# Start of ENTRIES SUPPLIED
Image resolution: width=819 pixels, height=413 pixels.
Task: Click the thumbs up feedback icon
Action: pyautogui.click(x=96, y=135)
# End of ENTRIES SUPPLIED
# Start of ENTRIES SUPPLIED
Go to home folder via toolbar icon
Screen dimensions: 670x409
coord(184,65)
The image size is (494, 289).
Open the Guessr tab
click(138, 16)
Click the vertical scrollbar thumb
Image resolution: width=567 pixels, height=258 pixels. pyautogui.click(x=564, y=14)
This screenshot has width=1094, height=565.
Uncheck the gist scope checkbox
# End of ENTRIES SUPPLIED
EXERCISE REQUIREMENTS: Copy out the rows from the line containing "Image resolution: width=819" through the line containing "Action: pyautogui.click(x=96, y=135)", character for character.

RESPONSE:
Image resolution: width=819 pixels, height=413 pixels.
Task: Click the thumbs up feedback icon
Action: pyautogui.click(x=96, y=135)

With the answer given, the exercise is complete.